=== Section Start ===
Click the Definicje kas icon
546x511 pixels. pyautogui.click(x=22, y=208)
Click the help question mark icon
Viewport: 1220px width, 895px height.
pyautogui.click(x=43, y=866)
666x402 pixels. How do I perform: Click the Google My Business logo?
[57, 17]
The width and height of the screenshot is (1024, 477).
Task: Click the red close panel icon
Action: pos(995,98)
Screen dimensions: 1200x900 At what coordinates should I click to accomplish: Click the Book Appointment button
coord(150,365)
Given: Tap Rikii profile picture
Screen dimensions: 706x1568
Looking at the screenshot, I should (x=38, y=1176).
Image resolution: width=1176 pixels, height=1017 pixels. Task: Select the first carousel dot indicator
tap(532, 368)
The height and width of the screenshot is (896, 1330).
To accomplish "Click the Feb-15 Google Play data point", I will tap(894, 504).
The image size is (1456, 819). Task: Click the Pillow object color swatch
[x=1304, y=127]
=== Section End ===
▸ **TASK STATEMENT**:
Your answer should be the lines from the one containing "Screen dimensions: 1200x900" through the last line of the records, repeated exactly and with nothing added.

▸ **FINAL ANSWER**:
Screen dimensions: 1200x900 At what coordinates should I click to accomplish: Click the Book Appointment button
coord(150,365)
Given: Tap Rikii profile picture
Screen dimensions: 706x1568
Looking at the screenshot, I should (x=38, y=1176).
Image resolution: width=1176 pixels, height=1017 pixels. Task: Select the first carousel dot indicator
tap(532, 368)
The height and width of the screenshot is (896, 1330).
To accomplish "Click the Feb-15 Google Play data point", I will tap(894, 504).
The image size is (1456, 819). Task: Click the Pillow object color swatch
[x=1304, y=127]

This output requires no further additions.